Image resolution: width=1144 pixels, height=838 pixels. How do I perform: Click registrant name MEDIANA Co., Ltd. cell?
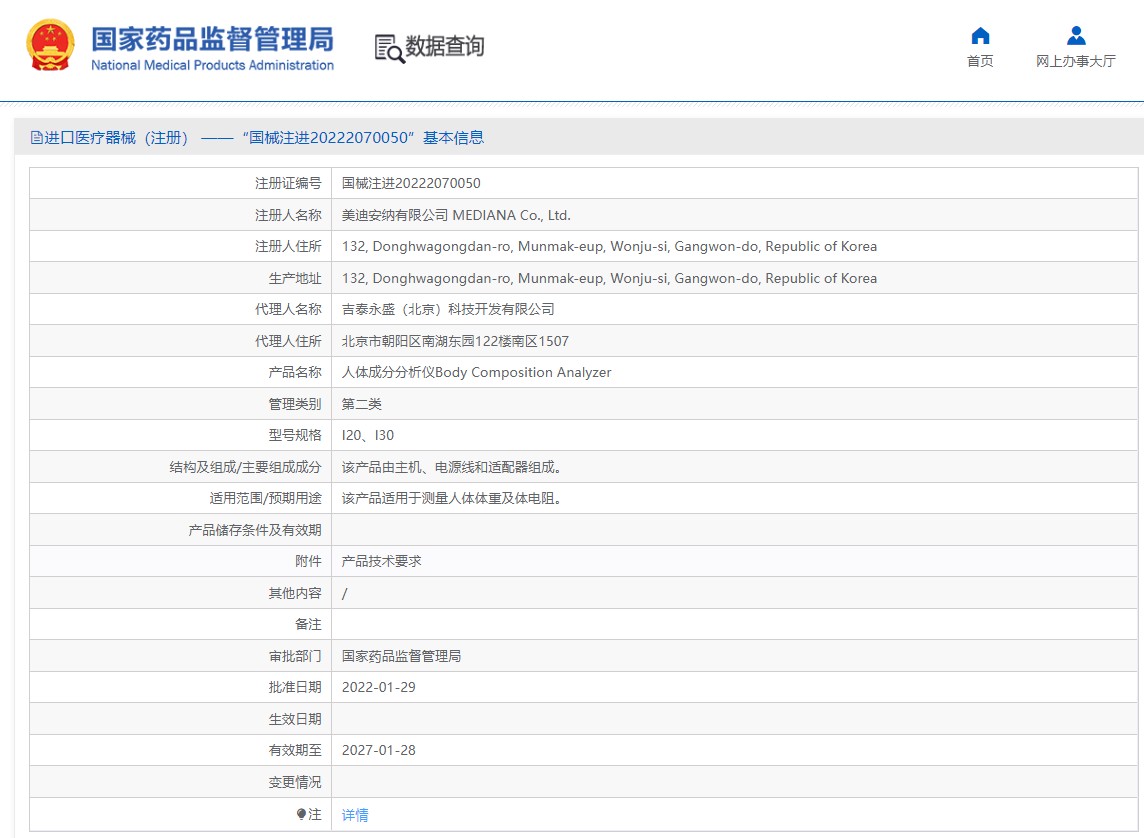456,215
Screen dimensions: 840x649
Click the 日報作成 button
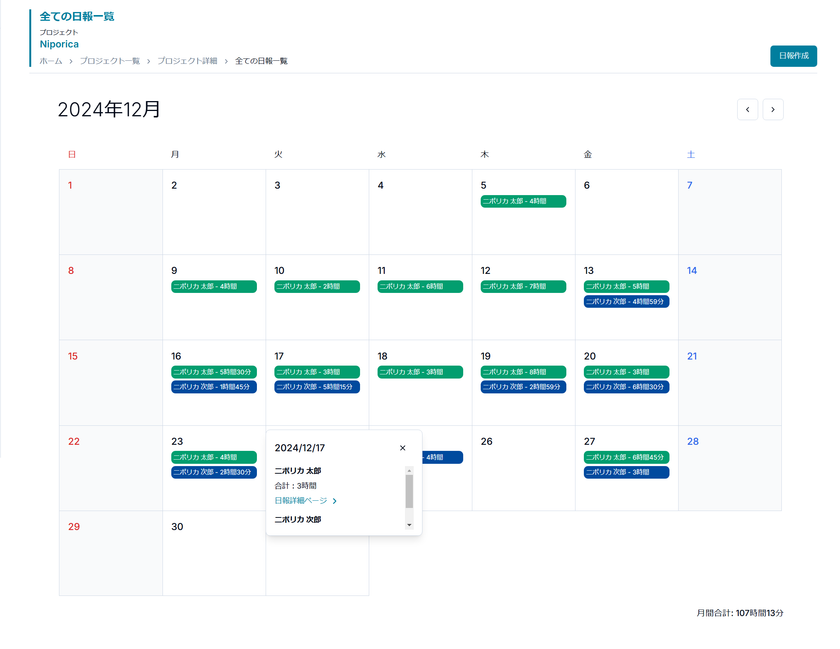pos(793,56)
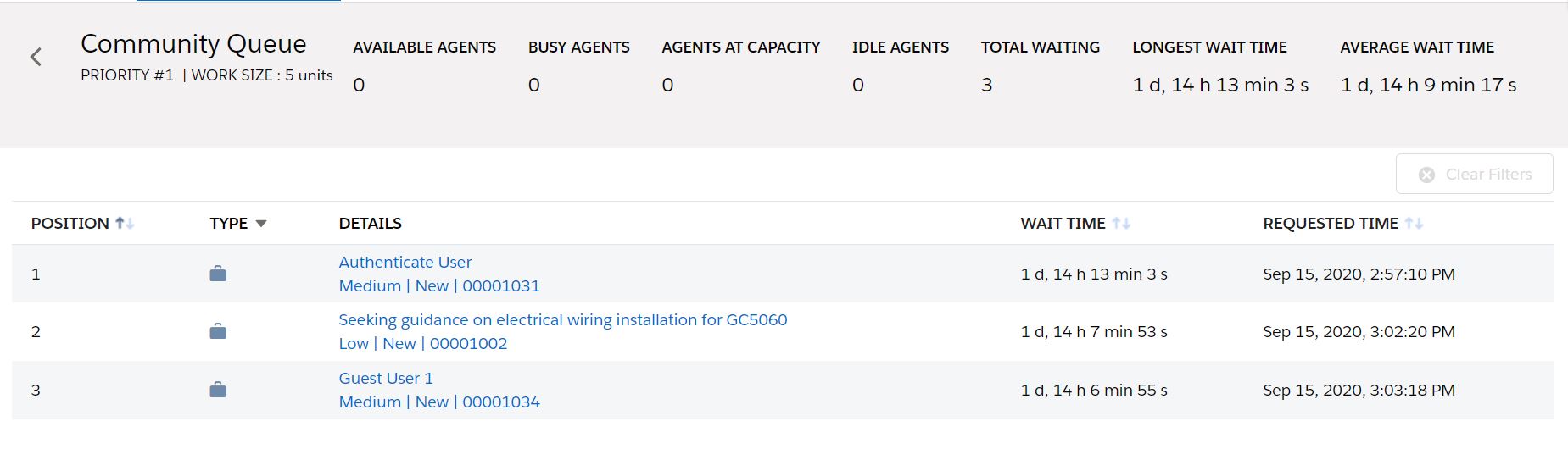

WHAT TO WORK ON: The expected output is the complete listing, word for word, without any picture.

SOLUTION FOR THIS EXERCISE:
Image resolution: width=1144 pixels, height=838 pixels. How do I perform: Click registrant name MEDIANA Co., Ltd. cell?
456,215
Screen dimensions: 840x649
Click the 日報作成 button
pos(793,56)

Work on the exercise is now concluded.